Physical characteristics
- Source: Dauphin Lake
- • location: RM of Mossey River
- • coordinates: 51°26′17″N 99°57′07″W﻿ / ﻿51.4381°N 99.9519°W
- • elevation: 260.4 m (854 ft)
- Mouth: Lake Winnipegosis
- • location: RM of Mossey River
- • coordinates: 51°39′10″N 99°55′02″W﻿ / ﻿51.6528°N 99.9172°W
- • elevation: 254 m (833 ft)
- Length: 35 km (22 mi)

Basin features
- River system: Nelson River
- • left: Fishing River; Fork River;

= Mossey River =

River in Manitoba, Canada

Mossey River, also spelt Mossy River, is a river in the Canadian province of Manitoba. The river begins at the Mossy River Dam at the north end of Dauphin Lake and flows north into the south end of Lake Winnipegosis at the community of Winnipegosis.

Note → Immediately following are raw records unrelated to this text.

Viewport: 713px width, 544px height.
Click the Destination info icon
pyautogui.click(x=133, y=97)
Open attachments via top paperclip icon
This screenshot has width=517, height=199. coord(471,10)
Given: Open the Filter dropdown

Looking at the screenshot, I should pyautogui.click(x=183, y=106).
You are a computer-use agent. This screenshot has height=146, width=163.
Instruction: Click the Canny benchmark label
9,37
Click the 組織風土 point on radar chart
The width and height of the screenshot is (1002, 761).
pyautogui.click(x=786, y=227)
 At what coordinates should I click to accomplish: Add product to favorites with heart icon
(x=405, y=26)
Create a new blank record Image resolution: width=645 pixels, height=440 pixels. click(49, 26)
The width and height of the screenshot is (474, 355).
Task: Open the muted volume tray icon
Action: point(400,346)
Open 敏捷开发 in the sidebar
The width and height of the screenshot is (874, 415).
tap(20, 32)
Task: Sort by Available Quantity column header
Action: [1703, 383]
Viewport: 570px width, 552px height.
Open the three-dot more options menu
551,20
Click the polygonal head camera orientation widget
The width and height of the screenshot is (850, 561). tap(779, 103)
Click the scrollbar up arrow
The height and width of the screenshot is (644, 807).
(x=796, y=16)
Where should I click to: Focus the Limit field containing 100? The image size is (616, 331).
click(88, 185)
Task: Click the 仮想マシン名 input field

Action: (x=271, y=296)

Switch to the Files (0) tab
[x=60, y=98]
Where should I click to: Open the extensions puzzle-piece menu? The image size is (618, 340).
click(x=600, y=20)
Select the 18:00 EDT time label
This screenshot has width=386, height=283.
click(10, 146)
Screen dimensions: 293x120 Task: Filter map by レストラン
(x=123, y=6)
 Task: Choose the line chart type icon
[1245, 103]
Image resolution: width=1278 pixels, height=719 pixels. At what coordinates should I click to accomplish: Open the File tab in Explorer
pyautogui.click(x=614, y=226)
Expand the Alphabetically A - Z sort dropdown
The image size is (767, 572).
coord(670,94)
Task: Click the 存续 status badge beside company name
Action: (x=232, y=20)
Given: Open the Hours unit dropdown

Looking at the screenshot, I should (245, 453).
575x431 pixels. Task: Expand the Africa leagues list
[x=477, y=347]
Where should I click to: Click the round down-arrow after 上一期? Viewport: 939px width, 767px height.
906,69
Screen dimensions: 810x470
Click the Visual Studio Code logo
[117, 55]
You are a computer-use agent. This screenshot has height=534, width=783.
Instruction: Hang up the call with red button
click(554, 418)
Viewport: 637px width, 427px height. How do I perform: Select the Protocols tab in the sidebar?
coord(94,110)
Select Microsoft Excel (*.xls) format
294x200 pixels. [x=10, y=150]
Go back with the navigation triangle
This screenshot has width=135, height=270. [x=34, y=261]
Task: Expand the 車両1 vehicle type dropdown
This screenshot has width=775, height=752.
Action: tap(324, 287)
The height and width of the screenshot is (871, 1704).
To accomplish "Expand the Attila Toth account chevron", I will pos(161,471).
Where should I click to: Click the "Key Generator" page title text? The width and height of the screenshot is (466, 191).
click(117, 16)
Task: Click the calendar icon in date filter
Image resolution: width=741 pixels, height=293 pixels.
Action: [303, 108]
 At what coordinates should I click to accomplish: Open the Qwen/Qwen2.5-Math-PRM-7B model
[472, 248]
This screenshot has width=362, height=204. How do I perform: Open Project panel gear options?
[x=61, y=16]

Prior to 1900, Mossey River was spelt "Mossy". It is also the namesake of the Rural Municipality of Mossey River.

== Description ==
In 1964, the Mossy River Dam was constructed at Terin's Landing at the outlet of Dauphin Lake to help regulate water levels. The dam, which is operated by the province of Manitoba, is a ten bay concrete stoplog structure with a fish ladder. From the dam, Mossey River flows in a northward direction towards Highway 20, crosses PR 269, and meets Fork River — a tributary of Mossey River that rises up from the west in the Duck Mountains of the Manitoba Escarpment. Near the mouth of Fork River is the community of Fork River. From Fork River, Mossey River parallels Highway 20 (which is part of the Western Canadian Northern Woods and Water Route) until Winnipegosis at which point Highway 20 travels north then west while the river runs along the east side of the community before emptying into Lake Winnipegosis.

Prior to arriving at Winnipegosis, Mossey River is crossed by PR 364 and an historic steel pony truss bridge along Bridge St coming south out of Winnipegosis. Farther upstream, another historic steel pony truss bridge along Road 170 North crosses the river near the Fishing River tributary. It was built in 1910 while the Bridge St one was built in 1929.

=== Tributaries ===
- Fishing River
- Fork River
  - Shanty Creek
    - Ethelbert Creek

== Fish species ==
Fish commonly found in Mossey River include walleye, northern pike, yellow perch, sucker, common carp, and freshwater drum.